** Opening Recorded information block **
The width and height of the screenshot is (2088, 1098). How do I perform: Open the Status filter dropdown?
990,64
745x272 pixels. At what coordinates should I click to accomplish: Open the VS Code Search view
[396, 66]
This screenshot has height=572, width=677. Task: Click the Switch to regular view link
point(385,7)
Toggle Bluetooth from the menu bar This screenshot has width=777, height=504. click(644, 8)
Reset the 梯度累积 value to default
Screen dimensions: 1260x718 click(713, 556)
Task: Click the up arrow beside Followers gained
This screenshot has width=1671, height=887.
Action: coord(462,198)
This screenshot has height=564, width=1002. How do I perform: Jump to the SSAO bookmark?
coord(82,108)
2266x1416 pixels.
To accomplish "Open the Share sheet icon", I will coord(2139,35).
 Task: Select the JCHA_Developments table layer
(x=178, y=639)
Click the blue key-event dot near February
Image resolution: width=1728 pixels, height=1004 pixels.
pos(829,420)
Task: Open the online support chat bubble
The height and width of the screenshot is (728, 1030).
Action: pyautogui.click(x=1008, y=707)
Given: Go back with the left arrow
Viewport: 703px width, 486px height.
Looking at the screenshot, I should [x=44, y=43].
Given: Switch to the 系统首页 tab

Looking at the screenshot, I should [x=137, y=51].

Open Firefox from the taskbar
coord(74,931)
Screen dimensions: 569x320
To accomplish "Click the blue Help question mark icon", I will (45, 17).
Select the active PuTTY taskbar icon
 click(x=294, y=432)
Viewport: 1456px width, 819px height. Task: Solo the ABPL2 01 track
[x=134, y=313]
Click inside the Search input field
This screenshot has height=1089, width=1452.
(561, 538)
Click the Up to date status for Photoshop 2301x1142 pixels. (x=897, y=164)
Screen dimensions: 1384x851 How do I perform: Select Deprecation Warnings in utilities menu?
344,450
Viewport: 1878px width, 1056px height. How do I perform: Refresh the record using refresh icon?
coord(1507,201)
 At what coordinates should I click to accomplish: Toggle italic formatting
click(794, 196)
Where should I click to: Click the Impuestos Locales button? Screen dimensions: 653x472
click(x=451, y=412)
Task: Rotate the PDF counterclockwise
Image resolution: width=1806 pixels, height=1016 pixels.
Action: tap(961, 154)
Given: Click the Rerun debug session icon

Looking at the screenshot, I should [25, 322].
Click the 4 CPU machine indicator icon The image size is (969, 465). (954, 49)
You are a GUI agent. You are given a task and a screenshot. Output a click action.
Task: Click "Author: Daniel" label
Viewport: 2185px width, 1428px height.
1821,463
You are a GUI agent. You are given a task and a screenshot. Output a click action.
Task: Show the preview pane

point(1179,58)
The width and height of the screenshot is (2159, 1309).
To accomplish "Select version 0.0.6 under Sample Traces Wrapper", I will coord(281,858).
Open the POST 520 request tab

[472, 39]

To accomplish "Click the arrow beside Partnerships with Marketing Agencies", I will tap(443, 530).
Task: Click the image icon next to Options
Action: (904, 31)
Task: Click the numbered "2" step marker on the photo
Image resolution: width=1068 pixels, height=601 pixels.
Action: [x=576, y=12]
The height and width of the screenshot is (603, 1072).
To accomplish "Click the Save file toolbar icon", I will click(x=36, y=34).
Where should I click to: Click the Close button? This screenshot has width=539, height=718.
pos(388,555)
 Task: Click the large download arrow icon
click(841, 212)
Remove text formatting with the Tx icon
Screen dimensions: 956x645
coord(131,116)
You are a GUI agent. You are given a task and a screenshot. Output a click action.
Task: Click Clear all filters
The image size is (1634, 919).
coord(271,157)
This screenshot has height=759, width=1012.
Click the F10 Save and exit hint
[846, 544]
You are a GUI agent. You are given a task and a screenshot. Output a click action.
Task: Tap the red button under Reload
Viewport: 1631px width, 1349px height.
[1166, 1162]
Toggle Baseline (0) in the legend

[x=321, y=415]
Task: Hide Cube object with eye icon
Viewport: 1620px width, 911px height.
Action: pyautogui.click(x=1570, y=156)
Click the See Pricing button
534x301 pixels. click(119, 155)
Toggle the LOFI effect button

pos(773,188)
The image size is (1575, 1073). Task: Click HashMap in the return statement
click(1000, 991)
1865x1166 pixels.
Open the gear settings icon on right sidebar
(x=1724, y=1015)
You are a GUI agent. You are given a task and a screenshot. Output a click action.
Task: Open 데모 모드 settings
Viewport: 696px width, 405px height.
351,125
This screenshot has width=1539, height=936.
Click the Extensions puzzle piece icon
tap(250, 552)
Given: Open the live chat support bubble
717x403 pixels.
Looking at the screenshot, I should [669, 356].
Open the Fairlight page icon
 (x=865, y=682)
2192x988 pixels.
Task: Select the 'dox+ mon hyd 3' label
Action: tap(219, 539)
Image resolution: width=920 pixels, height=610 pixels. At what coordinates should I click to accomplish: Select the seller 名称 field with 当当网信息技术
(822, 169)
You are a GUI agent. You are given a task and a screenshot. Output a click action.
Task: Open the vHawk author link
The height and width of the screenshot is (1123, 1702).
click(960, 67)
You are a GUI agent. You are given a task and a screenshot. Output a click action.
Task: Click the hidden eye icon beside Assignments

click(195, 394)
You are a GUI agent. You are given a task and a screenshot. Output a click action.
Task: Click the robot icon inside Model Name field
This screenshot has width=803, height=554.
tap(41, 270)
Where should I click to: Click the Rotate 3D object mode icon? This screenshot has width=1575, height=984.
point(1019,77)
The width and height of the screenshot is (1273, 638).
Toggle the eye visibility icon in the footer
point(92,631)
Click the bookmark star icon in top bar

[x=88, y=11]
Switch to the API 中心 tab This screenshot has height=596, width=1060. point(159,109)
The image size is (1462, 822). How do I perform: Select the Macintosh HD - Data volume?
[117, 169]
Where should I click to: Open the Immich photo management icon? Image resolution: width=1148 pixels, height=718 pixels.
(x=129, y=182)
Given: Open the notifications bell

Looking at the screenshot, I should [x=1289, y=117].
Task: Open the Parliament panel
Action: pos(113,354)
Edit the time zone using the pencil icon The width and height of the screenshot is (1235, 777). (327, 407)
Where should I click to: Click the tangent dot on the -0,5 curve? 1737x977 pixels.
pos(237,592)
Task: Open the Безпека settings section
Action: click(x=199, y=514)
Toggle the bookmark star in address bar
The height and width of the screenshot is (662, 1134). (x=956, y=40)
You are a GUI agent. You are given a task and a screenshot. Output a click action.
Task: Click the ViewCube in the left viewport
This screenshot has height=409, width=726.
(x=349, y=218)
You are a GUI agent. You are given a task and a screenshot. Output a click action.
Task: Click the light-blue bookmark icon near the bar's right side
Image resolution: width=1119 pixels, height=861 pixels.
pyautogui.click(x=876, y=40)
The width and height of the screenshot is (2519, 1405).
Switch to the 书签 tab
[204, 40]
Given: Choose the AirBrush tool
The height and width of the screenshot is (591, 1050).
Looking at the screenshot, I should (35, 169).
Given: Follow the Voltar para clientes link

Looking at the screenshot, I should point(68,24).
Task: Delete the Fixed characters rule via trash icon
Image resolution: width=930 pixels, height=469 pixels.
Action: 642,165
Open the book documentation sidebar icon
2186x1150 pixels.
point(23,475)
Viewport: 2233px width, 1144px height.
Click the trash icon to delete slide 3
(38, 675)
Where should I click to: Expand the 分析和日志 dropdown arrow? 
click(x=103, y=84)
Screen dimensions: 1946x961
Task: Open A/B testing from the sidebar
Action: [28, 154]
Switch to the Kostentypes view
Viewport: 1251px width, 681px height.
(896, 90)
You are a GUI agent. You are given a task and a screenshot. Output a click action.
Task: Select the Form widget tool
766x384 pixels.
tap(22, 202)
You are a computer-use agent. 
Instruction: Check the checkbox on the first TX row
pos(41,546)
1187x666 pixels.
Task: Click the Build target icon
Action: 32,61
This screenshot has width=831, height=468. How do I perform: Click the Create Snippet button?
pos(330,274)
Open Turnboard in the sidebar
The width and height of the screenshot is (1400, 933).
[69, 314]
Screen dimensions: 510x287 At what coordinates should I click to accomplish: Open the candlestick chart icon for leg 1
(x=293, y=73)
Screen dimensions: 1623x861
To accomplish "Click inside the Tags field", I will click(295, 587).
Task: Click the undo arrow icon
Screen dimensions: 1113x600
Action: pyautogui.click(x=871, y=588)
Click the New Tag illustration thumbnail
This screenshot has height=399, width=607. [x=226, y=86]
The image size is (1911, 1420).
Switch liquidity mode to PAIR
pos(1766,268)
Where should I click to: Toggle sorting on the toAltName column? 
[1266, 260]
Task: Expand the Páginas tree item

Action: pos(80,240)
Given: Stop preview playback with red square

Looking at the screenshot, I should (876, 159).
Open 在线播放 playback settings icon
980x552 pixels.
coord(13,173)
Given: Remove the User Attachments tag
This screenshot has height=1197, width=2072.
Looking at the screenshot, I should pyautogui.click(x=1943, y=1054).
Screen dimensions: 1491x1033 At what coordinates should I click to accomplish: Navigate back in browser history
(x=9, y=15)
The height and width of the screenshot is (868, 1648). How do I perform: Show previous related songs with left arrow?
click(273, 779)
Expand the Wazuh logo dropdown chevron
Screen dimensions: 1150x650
** Closing Recorded information block **
Scan the data above and copy each line containing the word "inside".

Click inside the Search input field
Task: Click the robot icon inside Model Name field
To accomplish "Click inside the Tags field", I will click(295, 587).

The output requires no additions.